+++ Source document
The story is a tragedy about a family and how they cope looking after their son who has Asperger Syndrome, and the ultimate price their relationship suffers. A tragedy it may be, however there are few points throughout the performance where you feel down. Simon Stephens’ adaptation of Mark Haddon’s novel is an absolute work of art. If you took away the tech behind this show and just had the cast perform it on a black box stage it would still be incredible.

 

Central to the story is 15 year old Asperger sufferer Christopher played by Scott Reid, who turns detective in his quest to find the killer of Mrs Shears’ dog. Upon finding out who the killer really is, his life takes the most dramatic of turns as he faces his syndrome head on, embarking on a journey of discovery. Taking on this role is no easy task, in fact I would go as far as to say it is one of the hardest I have seen played out on a stage. The sheer amount of dialogue, movement and choreography involved is mind blowing, but Reid makes it look effortless.
++++++
• [Required task A] List every person or character named in the theater review.
+++ Exercise material
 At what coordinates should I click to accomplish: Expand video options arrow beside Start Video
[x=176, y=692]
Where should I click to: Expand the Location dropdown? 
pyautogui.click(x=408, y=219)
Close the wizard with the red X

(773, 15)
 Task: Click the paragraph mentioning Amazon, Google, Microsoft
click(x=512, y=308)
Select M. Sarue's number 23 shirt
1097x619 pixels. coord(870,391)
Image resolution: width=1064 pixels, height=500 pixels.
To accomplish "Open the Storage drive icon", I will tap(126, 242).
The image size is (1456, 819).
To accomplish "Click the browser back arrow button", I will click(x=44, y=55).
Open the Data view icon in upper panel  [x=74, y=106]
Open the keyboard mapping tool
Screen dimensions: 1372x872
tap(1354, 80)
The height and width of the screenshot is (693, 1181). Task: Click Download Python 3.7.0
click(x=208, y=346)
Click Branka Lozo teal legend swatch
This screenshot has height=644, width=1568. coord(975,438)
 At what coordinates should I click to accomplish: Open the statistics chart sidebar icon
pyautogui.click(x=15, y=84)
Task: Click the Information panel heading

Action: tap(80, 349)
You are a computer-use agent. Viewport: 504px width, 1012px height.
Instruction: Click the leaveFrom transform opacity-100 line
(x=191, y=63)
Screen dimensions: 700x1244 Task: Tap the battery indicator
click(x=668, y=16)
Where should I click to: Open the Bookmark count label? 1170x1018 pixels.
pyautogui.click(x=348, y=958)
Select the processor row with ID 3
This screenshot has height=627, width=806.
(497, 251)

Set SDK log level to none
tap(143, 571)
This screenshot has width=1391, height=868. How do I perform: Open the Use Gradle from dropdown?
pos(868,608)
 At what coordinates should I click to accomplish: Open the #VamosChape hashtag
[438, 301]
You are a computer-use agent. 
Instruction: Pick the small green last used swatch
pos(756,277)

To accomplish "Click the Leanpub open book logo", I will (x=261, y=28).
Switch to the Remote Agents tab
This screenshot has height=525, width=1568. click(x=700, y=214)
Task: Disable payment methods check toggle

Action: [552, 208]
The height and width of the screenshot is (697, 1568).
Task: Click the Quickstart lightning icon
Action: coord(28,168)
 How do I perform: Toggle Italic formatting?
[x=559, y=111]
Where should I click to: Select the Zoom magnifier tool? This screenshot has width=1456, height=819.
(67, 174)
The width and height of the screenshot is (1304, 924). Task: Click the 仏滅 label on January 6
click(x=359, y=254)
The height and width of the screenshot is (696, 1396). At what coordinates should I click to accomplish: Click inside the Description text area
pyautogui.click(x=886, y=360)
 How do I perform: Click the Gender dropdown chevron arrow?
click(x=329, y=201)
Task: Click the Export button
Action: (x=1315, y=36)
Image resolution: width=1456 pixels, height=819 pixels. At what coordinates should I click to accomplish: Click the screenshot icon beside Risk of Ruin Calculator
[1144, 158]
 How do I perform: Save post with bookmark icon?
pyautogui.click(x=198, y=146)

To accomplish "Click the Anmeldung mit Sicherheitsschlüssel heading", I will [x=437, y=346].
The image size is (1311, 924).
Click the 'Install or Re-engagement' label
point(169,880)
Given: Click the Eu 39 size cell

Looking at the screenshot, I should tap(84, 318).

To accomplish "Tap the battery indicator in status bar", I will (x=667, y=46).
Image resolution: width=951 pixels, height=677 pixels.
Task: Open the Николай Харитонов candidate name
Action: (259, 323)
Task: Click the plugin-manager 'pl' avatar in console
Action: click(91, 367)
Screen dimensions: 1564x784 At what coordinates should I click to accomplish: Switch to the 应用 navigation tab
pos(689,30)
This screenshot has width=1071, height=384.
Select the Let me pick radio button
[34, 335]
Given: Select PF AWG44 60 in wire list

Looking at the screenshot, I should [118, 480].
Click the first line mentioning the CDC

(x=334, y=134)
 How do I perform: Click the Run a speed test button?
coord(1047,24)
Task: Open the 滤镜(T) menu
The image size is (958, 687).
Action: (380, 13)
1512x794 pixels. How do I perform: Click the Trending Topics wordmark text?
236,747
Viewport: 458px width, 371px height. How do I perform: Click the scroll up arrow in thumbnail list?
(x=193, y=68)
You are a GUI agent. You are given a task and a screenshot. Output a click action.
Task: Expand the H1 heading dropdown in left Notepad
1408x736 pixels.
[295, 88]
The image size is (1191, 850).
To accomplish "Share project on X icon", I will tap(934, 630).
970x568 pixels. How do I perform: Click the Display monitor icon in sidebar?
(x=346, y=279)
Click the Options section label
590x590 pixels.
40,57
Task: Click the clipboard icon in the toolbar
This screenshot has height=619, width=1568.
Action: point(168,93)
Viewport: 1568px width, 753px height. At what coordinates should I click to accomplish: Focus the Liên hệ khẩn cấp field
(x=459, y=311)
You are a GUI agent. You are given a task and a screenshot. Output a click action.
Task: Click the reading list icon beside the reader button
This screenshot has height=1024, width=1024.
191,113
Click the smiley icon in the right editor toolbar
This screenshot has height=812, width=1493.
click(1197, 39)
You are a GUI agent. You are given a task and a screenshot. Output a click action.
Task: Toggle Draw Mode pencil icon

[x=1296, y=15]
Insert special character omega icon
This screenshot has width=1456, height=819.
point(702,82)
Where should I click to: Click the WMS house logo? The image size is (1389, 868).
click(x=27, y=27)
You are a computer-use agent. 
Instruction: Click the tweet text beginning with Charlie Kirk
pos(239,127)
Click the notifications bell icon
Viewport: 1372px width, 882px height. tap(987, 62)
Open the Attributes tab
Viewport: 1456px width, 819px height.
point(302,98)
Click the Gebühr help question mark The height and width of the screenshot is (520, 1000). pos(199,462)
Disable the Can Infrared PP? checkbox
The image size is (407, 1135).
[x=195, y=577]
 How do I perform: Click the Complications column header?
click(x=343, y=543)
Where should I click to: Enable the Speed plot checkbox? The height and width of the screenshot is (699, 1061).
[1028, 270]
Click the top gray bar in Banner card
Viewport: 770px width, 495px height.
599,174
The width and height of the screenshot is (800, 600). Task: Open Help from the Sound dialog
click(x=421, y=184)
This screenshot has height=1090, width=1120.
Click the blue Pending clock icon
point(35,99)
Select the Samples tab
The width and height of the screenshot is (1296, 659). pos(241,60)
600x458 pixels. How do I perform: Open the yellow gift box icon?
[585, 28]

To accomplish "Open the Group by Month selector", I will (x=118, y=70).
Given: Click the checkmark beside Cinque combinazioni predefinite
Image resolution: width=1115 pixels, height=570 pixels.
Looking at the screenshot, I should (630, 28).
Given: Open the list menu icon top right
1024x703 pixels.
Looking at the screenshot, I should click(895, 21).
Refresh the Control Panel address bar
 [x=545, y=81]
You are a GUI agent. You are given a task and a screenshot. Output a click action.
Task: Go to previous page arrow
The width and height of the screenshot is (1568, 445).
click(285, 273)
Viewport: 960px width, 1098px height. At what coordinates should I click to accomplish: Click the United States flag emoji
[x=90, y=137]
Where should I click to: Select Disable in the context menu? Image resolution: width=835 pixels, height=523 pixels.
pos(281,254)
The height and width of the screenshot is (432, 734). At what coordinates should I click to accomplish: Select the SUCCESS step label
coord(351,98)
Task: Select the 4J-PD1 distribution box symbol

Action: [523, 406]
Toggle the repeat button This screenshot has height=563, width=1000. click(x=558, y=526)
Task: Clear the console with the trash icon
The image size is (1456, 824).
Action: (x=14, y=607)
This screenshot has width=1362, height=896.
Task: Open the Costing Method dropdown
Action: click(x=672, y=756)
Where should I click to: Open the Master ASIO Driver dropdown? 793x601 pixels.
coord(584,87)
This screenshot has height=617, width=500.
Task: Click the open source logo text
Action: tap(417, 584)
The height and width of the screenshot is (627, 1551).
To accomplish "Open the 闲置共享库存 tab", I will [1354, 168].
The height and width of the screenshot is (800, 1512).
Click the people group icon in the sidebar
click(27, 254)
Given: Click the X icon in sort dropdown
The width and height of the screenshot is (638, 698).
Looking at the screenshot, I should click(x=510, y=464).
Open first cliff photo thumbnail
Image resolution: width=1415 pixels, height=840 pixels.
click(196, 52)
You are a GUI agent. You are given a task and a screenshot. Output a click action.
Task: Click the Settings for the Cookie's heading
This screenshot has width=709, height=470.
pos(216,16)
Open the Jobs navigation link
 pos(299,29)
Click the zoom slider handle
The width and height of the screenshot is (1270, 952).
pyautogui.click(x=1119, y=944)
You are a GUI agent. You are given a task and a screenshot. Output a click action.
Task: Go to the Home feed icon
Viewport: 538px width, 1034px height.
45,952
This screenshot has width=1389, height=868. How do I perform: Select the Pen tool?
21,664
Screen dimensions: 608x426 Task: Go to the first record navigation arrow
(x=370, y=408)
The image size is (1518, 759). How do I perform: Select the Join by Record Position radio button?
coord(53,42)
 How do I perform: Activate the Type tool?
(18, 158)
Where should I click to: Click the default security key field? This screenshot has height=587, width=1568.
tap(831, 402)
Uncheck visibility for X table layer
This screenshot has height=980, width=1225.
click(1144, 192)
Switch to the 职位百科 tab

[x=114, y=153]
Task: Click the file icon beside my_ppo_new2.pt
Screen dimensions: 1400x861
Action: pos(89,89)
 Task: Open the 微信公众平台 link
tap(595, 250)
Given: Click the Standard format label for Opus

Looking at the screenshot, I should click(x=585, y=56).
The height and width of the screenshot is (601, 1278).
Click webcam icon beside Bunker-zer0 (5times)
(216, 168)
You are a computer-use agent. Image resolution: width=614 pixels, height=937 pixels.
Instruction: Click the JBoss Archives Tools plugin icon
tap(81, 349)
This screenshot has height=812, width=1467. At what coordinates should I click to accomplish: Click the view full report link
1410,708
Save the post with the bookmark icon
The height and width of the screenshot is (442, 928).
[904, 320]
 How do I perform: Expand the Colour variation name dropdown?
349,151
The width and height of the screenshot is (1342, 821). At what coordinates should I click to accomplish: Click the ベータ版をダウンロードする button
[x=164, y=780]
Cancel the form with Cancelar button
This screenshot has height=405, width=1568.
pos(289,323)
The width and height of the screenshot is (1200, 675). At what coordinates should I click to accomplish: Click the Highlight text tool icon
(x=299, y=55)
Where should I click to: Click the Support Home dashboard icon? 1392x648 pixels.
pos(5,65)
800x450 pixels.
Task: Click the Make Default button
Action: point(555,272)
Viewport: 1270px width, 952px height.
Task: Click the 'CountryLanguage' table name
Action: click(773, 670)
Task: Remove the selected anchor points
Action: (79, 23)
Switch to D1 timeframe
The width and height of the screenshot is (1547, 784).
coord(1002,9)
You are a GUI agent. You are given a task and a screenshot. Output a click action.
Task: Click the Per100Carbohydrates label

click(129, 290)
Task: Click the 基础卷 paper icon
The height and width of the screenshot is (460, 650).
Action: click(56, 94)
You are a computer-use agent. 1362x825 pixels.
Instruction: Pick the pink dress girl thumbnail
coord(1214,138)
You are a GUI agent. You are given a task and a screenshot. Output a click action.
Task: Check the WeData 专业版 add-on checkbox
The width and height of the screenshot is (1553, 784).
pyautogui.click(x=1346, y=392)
++++++
• [Required task B] Rewrite the rows from the line with "How do I perform: Activate the Type tool?" to the line with "pos(289,323)" as a numbered list, skipping blank lines.

• [Expected output A]
- Simon Stephens
- Mark Haddon
- Christopher
- Scott Reid
- Mrs Shears

• [Expected output B]
1.  How do I perform: Activate the Type tool?
2. (18, 158)
3. Where should I click to: Click the default security key field? This screenshot has height=587, width=1568.
4. tap(831, 402)
5. Uncheck visibility for X table layer
6. This screenshot has height=980, width=1225.
7. click(1144, 192)
8. Switch to the 职位百科 tab
9. [x=114, y=153]
10. Task: Click the file icon beside my_ppo_new2.pt
11. Screen dimensions: 1400x861
12. Action: pos(89,89)
13.  Task: Open the 微信公众平台 link
14. tap(595, 250)
15. Given: Click the Standard format label for Opus
16. Looking at the screenshot, I should click(x=585, y=56).
17. The height and width of the screenshot is (601, 1278).
18. Click webcam icon beside Bunker-zer0 (5times)
19. (216, 168)
20. You are a computer-use agent. Image resolution: width=614 pixels, height=937 pixels.
21. Instruction: Click the JBoss Archives Tools plugin icon
22. tap(81, 349)
23. This screenshot has height=812, width=1467. At what coordinates should I click to accomplish: Click the view full report link
24. 1410,708
25. Save the post with the bookmark icon
26. The height and width of the screenshot is (442, 928).
27. [904, 320]
28.  How do I perform: Expand the Colour variation name dropdown?
29. 349,151
30. The width and height of the screenshot is (1342, 821). At what coordinates should I click to accomplish: Click the ベータ版をダウンロードする button
31. [x=164, y=780]
32. Cancel the form with Cancelar button
33. This screenshot has height=405, width=1568.
34. pos(289,323)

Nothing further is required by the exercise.